As COVID-19 cases increased and governments implemented stay-at-home measures, applications to the hospital for treatment decreased significantly, and children were undoubtedly the population most affected by this situation caused by COVID-19.[30] In a study conducted in the United States, 26% of caregivers reported delay/cancellation in their pediatric oncology appointments during the pandemic.[12] In our study, although the rate of delay/cancellation of control appointments (25.8%) was quite consistent with the study of Wimberly et al, the QOL of parents who had difficulties in the treatment process due to COVID-19 was found to be lower.[12]
Even if there is no pandemic, parents of cancer children must constantly monitor their child's infection risk.[8] Patients are at risk of getting several infectious infections due to the immunosuppressive effect of cancer and accompanying therapies.[31] Prior to the commencement of the pandemic, parents who participated in the Steinberg et al study said that their daily lives were packed with routines, and once COVID-19 cases arose, they felt obliged to make modifications in their children's daily routines to safeguard them due to their medical issues.[32] Additional variables, including as social distance and new daily behaviors adopted by parents of pediatric cancer patients as a result of COVID-19, were found to have a significant influence on parents' QOL in other research.[11]
[33] In line with the literature, our findings suggested that daily activity and behavioral changes caused by COVID-19 had a detrimental impact on parents' QOL.
Limitations
This research has some methodological limitations. Since all the data were collected during the pandemic period, a comparison with the same participants before the pandemic could not be made. We compared our study with other studies conducted before the pandemic. In addition, the results are limited to the sample group, clinic, and date in which the research was conducted.
Conclusion
The main findings of this study show that the COVID-19 epidemic has negative consequences on the QOL of parents of pediatric cancer patients. An examination of these issues offers a fresh perspective on how to improve parents' QOL during challenging times.
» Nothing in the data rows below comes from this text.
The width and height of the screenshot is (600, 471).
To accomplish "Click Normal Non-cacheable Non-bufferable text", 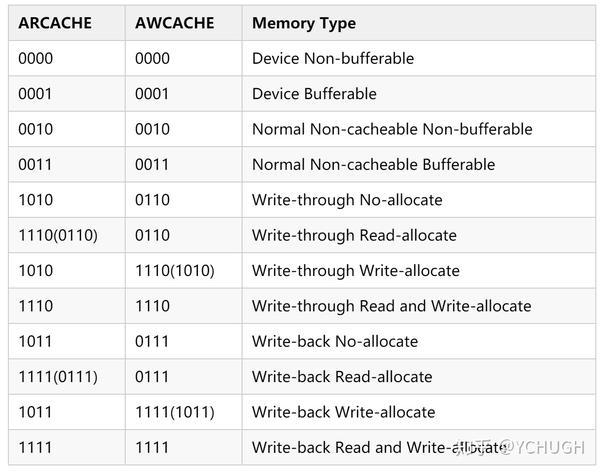I will click(392, 129).
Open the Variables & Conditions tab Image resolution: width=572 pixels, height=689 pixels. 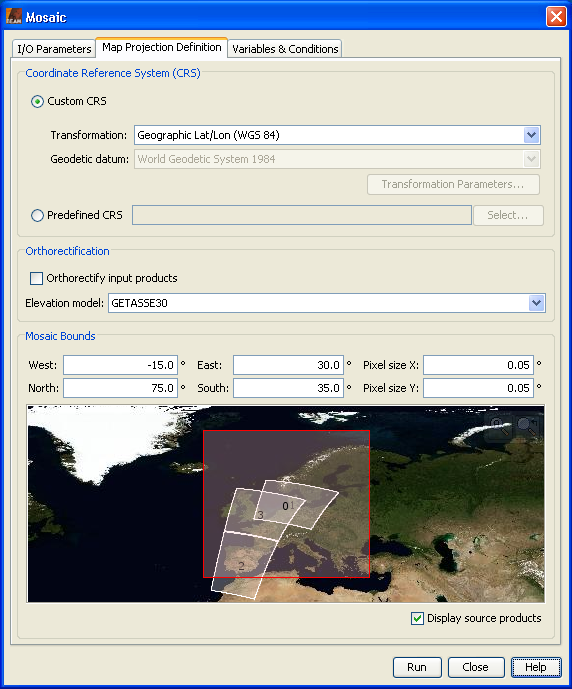pyautogui.click(x=285, y=49)
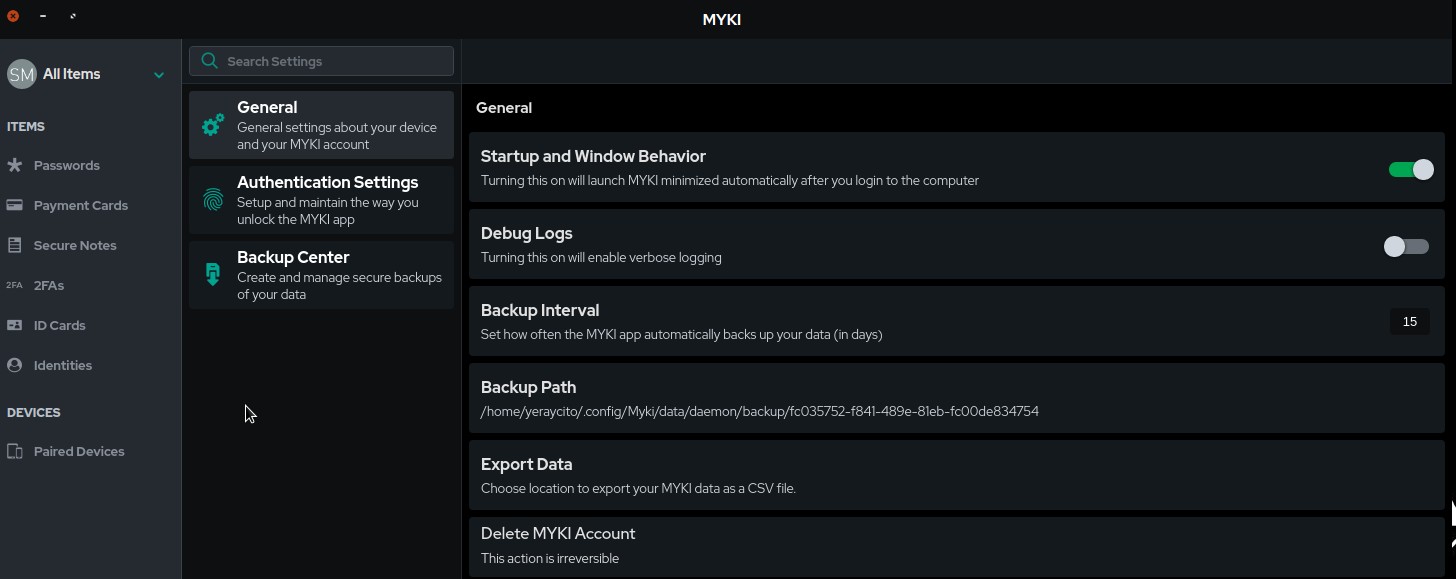The width and height of the screenshot is (1456, 579).
Task: Enable the Debug Logs toggle
Action: click(1405, 247)
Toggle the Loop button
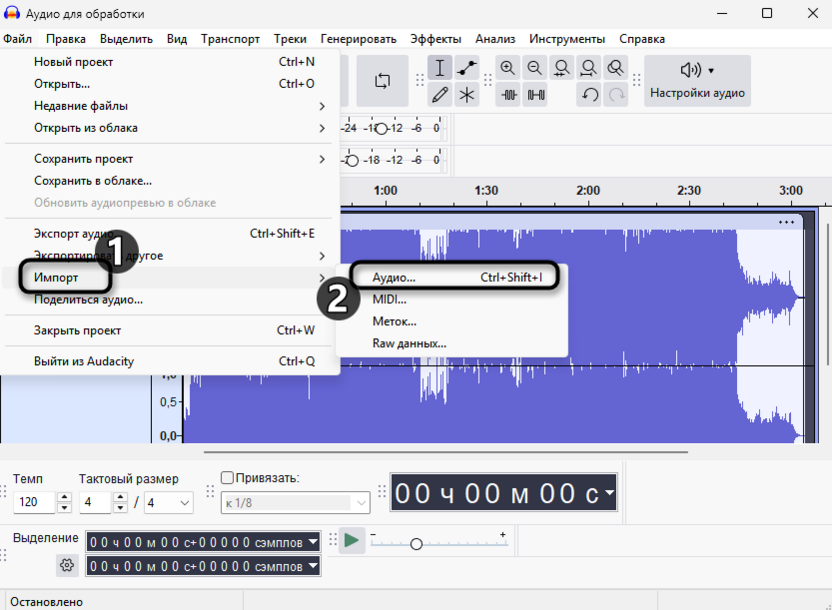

The COVID-19 pandemic has had a substantial effect on pediatric cancer care, presenting an unprecedented global threat to the safe and effective care of children with cancer. More studies are required to quantify these challenges and to develop solutions that relieve the stress and suffering of those children and their families. With the outbreak of the COVID-19 epidemic, nurses have taken on increased obligations to ensure that parents spend this time with little physical and psychological harm.